Kneecap and the New Weird

Seth Godin and Blindboy from The Rubberbandits are on the same page: weird is the new normal. We’re seeing creativity being used to create something, share it, gather a group of people around it.

Seth Godin, in We Are All Weird, wrote how artists (authors, founders of movements, musicians…) can and should focus on a real audience. They don’t have to be bland and make bland art.

Blindboy, in his podcast episode Vincent Fist (about an hour into the episode), celebrated how Irish music is in a fantastic place. His view was similar to Godin’s, that weird is the new normal.

Blindboy spoke how Irish musicians had been hoping to get get signed up for a record deal. They Americanised their music, made it average, trying to appeal to the biggest base possible. Now, though, there’s not much a record label can do for a standard musician. Musicians are better off building a direct connection with their fans, which in a way frees them to create the art they were compelled to make in the first place. They have the confidence to be themselves, because they’re no longer bought into the idea of selling your rights to a record company. The result, said Blindboy, is musicians who are Irish and not trying to hide that they are Irish.

Kneecap is part of the new weird. Bhíos ag buzzáil tar éis a gig i Luimneach. They’re an Irish language hip hop group, getting thrown out of their own gigs for political statements they’re using to help publicity. At the Limerick gig, the crowd were singing along to their Irish language lyrics. That was absolutely not a possibility in Limerick 10 years before.

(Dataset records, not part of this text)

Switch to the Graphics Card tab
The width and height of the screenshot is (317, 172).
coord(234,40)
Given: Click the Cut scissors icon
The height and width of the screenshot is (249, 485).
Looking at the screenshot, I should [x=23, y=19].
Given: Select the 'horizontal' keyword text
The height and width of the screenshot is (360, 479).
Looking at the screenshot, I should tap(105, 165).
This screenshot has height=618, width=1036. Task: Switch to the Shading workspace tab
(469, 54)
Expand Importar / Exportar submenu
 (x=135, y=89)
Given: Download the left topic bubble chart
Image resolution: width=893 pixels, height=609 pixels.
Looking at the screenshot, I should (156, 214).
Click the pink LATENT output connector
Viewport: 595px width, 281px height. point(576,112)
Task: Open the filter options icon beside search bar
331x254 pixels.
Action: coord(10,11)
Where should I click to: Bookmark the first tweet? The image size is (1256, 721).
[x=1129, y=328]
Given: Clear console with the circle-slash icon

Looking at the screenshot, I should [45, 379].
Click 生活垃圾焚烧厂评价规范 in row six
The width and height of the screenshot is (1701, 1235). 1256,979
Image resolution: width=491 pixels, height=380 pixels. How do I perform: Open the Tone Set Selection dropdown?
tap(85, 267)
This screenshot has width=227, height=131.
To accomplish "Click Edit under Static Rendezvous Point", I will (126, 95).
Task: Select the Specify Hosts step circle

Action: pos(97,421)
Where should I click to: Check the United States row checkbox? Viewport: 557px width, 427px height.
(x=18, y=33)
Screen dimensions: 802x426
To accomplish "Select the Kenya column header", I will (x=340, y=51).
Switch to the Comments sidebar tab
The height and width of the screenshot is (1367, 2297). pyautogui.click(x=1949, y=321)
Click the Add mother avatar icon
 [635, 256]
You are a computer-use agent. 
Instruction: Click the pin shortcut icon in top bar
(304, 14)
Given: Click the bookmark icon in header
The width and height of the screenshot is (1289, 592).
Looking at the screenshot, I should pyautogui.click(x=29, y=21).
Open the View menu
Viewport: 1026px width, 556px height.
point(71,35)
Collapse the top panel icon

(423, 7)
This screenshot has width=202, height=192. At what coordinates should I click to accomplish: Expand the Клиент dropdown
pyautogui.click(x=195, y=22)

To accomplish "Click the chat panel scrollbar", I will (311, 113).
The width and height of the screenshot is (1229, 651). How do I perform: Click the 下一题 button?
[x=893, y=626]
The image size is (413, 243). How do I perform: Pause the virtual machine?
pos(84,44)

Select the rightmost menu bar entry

Let me repeat that. An Irish language hip hop group. Some of the best music being created and shared in Ireland. No excuses for being a bit weird, and in fact they’re capitalising on being weird.

In that podcast, Blindboy shares how he’s delighted with some songs he’s written, such as the brilliant Spastic Hawk. But there are other songs that he said he’s not so happy with, because they were done to prove something to other people who were criticising the music they were making.

In his book Linchpin, Godin advises us to get hooked on the feeling of “This might not work“. I wonder if the lads in Kneecap thought “this might not work”. I’d be pretty sure that crossed their minds. But they’ve hit on something.